How it increases output
- Clarity of goals: No confusion about what to study when you wake up. Saves decision energy. Example: Instead of thinking, “Should I do current affairs or GS answer writing?”, you already have a plan.
- Focus on priorities: Forces you to do what’s important for UPSC (revision, answer writing, PYQs) and not just comfortable tasks. Example: Many aspirants read newspapers endlessly but skip answer writing. Ivy Lee ensures it’s prioritised.
- Reduces overwhelm: Just six tasks a day feels doable. Over time, these small wins create momentum. Example: Completing 6 key tasks daily = 180 tasks a month = 2,000+ focused tasks in a year.
- Builds discipline: By following order, you learn to handle hard/boring topics first.
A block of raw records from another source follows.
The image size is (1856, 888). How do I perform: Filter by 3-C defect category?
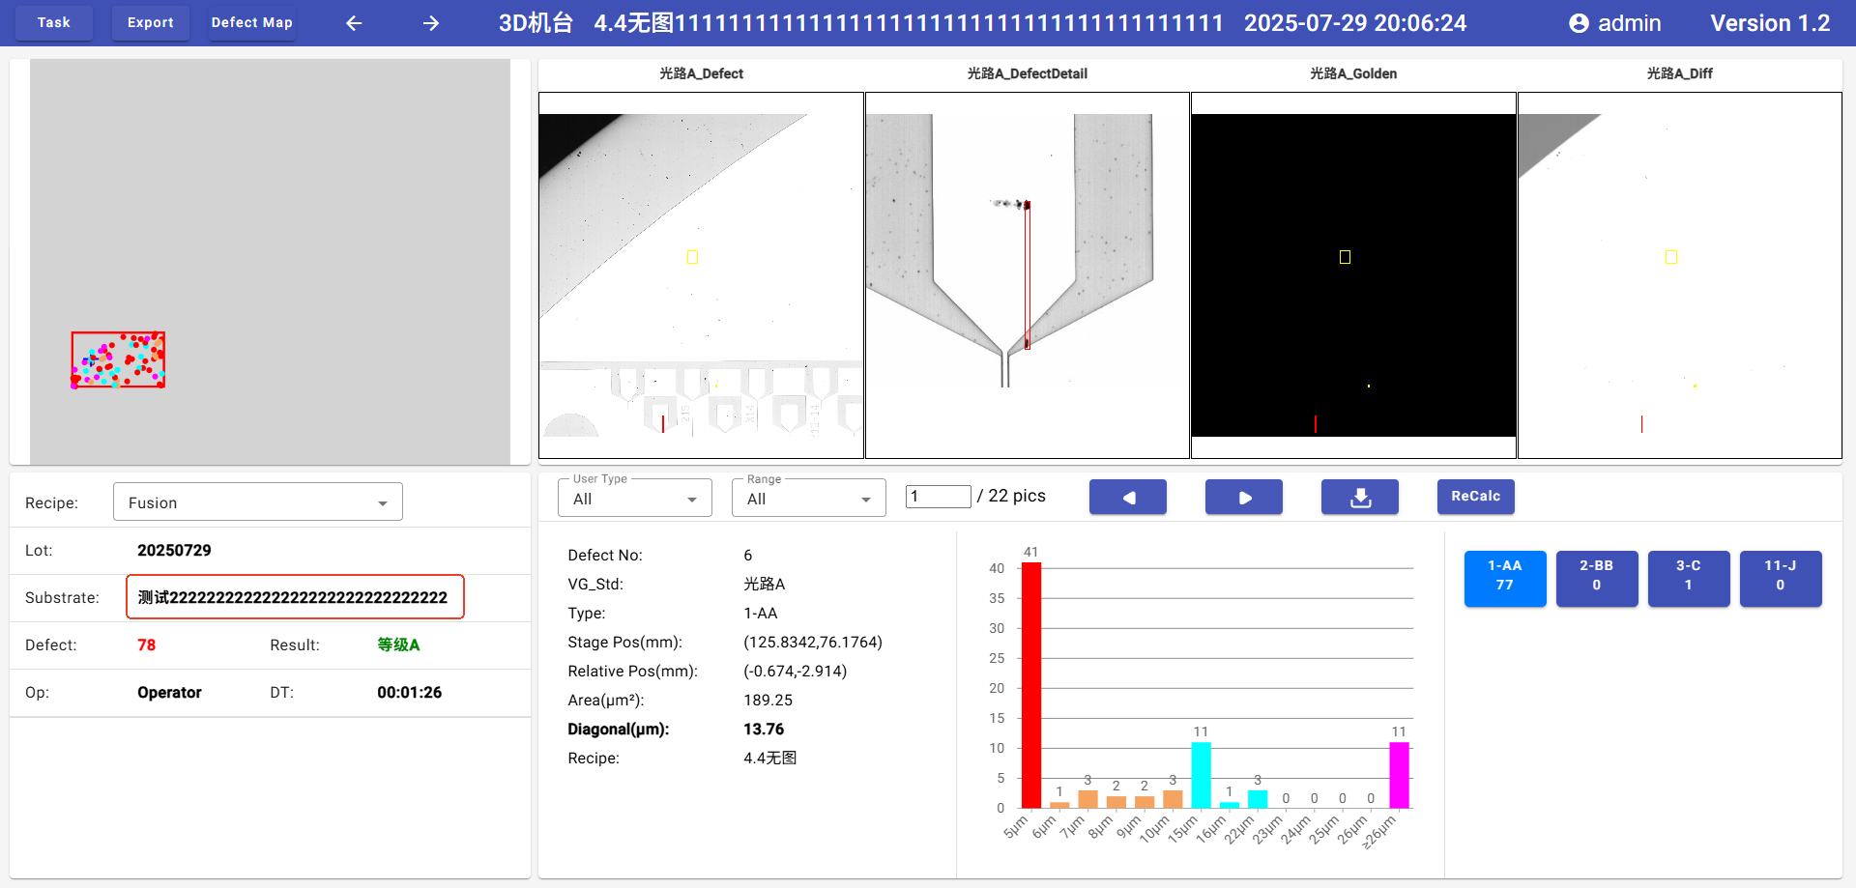pyautogui.click(x=1688, y=578)
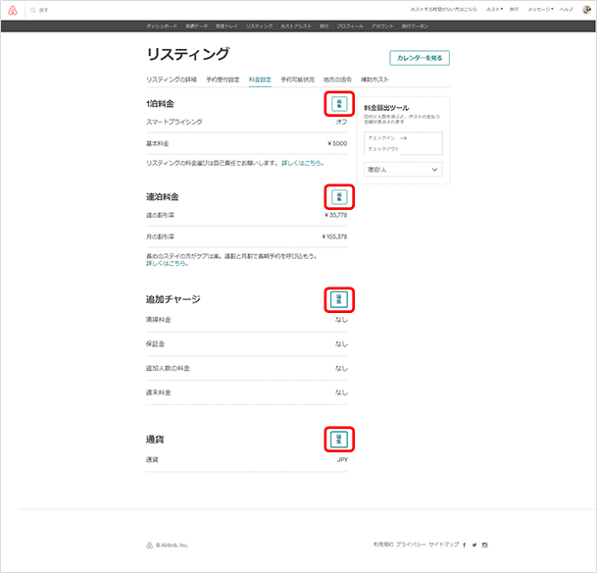Open 詳しくはこちら link under 基本料金
The image size is (597, 574).
pos(302,162)
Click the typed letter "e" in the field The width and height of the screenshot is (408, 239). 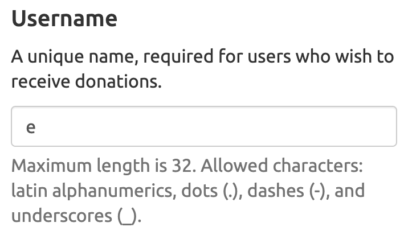click(31, 127)
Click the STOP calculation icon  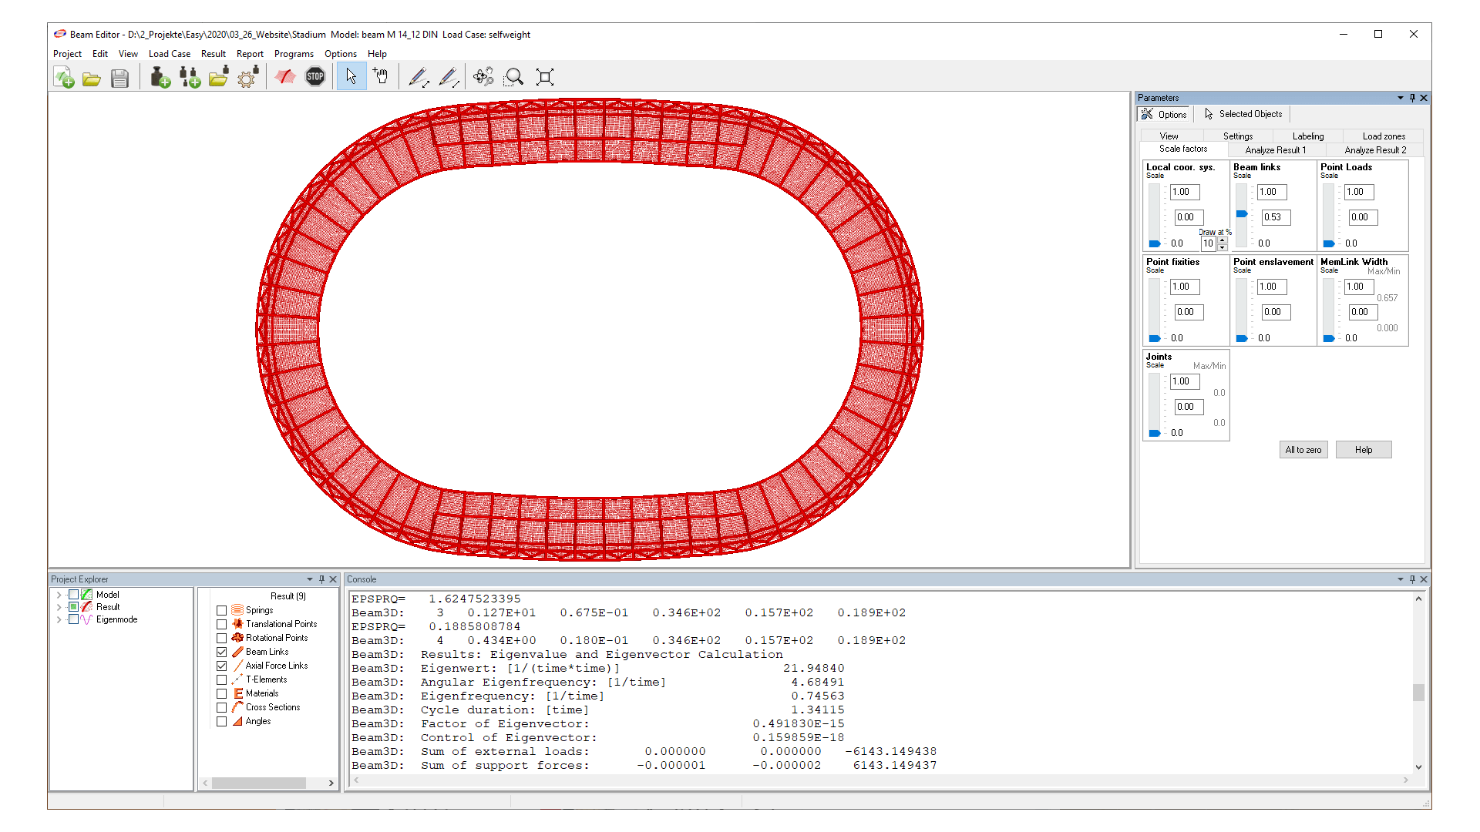315,77
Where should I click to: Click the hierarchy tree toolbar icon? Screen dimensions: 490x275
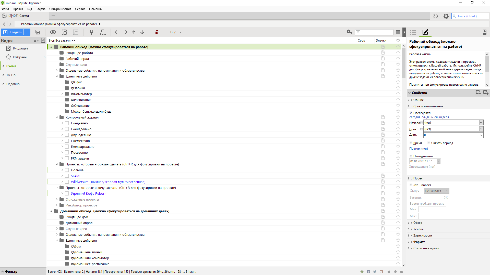103,32
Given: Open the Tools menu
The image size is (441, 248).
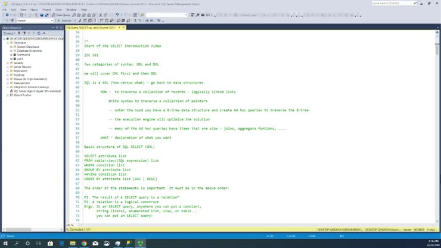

Example: If polity revision is Task 1, you’ll finish it before MCQs (which feel lighter).
Example of output improvement
Without Ivy Lee: Aspirant starts the day checking WhatsApp groups, reads random newspaper articles, studies a bit of geography, leaves polity half-done, doesn’t write answers. Feels “busy” but not effective.
With Ivy Lee: Aspirant completes 4–5 of the most important tasks daily (polity, answer writing, PYQs). Over a month, coverage is systematic and balanced.
Key takeaway for aspirants
For a civil services aspirant, the Ivy Lee method ensures focus, prioritisation and consistency. If applied daily, it will multiply your output without increasing study hours.